Joueur professionnel de 1992 à 2006, il n’a évolué qu’une demi saison au PSG. Pourtant, Rodriguez a toujours porté le club parisien dans son cœur, le seul à l’avoir soutenu et à prendre régulièrement de ses nouvelles.

La décision de l'amputation a été motivée par des douleurs atroces causées par de nombreuses blessures à la cheville et des infiltrations reçues pour se soigner. Rodriguez a souffert le martyre ces dernières années en raison de douleurs permanentes à la cheville droite, conséquences de nombreuses entorses et des infiltrations subies au cours de sa carrière professionnelle.

Dans les colonnes du journal L’Équipe, l’ancien attaquant du RC Lens (2000-2004) retrace ses antécédents. « Quand je jouais, j’ai eu beaucoup d’entorses de la cheville, dit-il. Des entorses dues à des tacles un petit peu appuyés, qu’on ne voit plus maintenant parce que les joueurs sont mieux protégés. J’avais tout le temps envie de jouer, pour les petits comme pour les grands matches, donc on me faisait des infiltrations. Et ça laisse des traces. La cortisone qu’on m’injectait, c’est connu, ça ronge le cartilage, et s’il n’y a plus de cartilage, ça couine à l’intérieur. Nous, en tant que footeux, on n’est pas forcément au courant des conséquences.

Après sa retraite sportive, l’ancien joueur du PSG avait ouvert une boulangerie et était devenu directeur sportif de Bastia-Borgo pendant trois ans. Mais il souffrait comme jamais. « Je n’avais plus d’autonomie, raconte-t-il. Je ne pouvais plus conduire. Ma femme était obligée de me laver. Je ne pouvais plus travailler, donc il n’y avait plus de rentrée d’argent. Je n’ai pas pu profiter de mes enfants. Je ne pouvais plus rien faire, je restais à la maison. On ne sert plus à rien. »

Il prend alors la radicale mais primordiale décision pour lui de dire stop et de se faire amputer la jambe droite. « La décision a été difficile à prendre oui mais en même temps, je suis presque sou­lagé.

Au-delà de son histoire personnelle, le natif de Bastia veut alerter sur le danger des infiltrations pour que cela ne se reproduise plus. « Si on m’avait dit que ça allait m’amener là, j’aurais dit non. Tu joues et on ne te dit pas que tu dois te reposer. Mais je n’en veux à personne. »

Victime de trop nombreuses blessures durant sa carrière de joueur, l'ancien attaquant de Ligue 1 Bruno Rodriguez a raccroché les crampons en 2006 après une rechute à la cheville droite. Empêché de vivre normalement par la douleur, l'ancien joueur du FC Metz a pris la décision de se faire amputer de la jambe droite il y a une semaine. Selon lui, ces douleurs sont le fruit des infiltrations reçues plus jeune.
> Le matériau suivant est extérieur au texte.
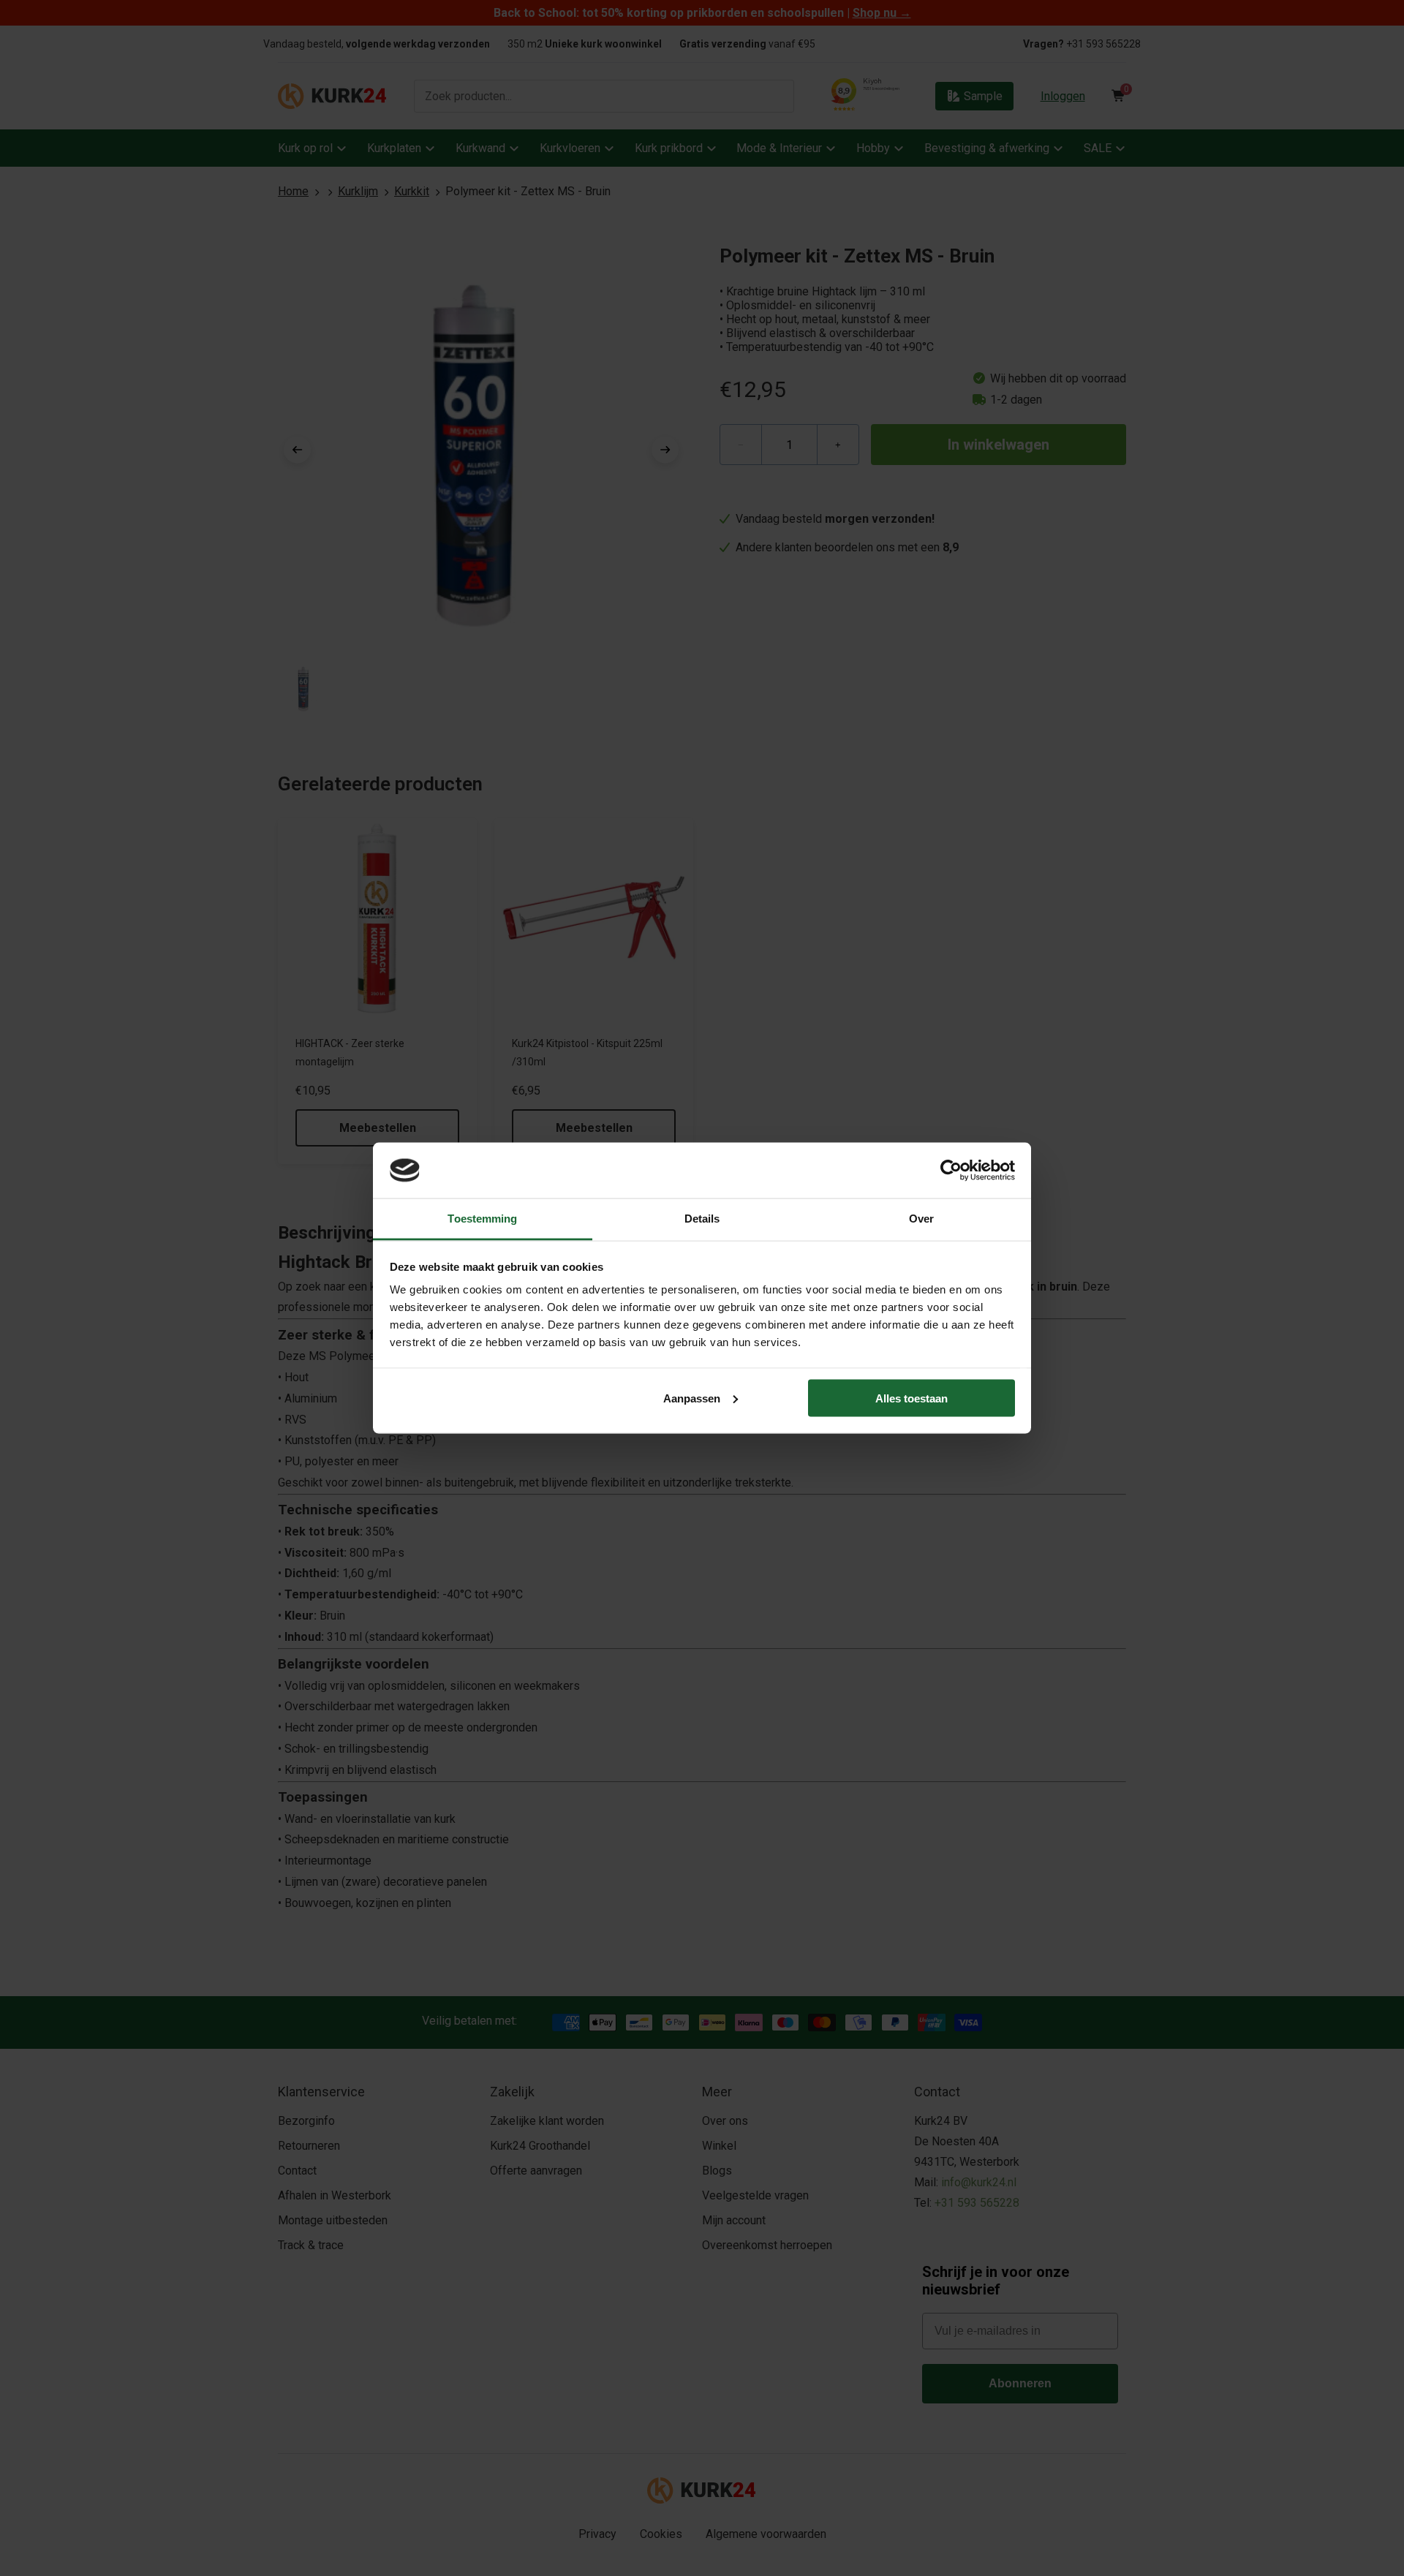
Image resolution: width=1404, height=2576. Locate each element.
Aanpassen (691, 1397)
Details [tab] (702, 1218)
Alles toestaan (911, 1397)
Aujourd'hui, celui qui a vadrouillé dans douze clubs de France et d'Europe de 1992 à 2006 apparaît en paix avec sa décision, et souhaite poursuivre son combat en parlant de sa situation, pour éviter une telle mésaventure à des jeunes joueurs actuels. "Si on m'avait dit que ça allait m'amener là, j'aurais dit non, regrette-t-il. Mais je n'en veux à personne. Il faut que ça serve. Je ne veux pas m'arrêter là. Mon exemple doit servir au monde sportif.
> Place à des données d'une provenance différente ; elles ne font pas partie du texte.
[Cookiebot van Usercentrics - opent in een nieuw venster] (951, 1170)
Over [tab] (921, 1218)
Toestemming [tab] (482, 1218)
En conclusion, l'engagement du PSG envers le sport inclusif se manifeste à travers diverses initiatives, allant des rencontres avec des athlètes handicapés aux actions de sensibilisation auprès des jeunes joueurs. Le témoignage de Bruno Rodriguez souligne l'importance de la prévention et de la prise de conscience des risques liés aux pratiques sportives intensives.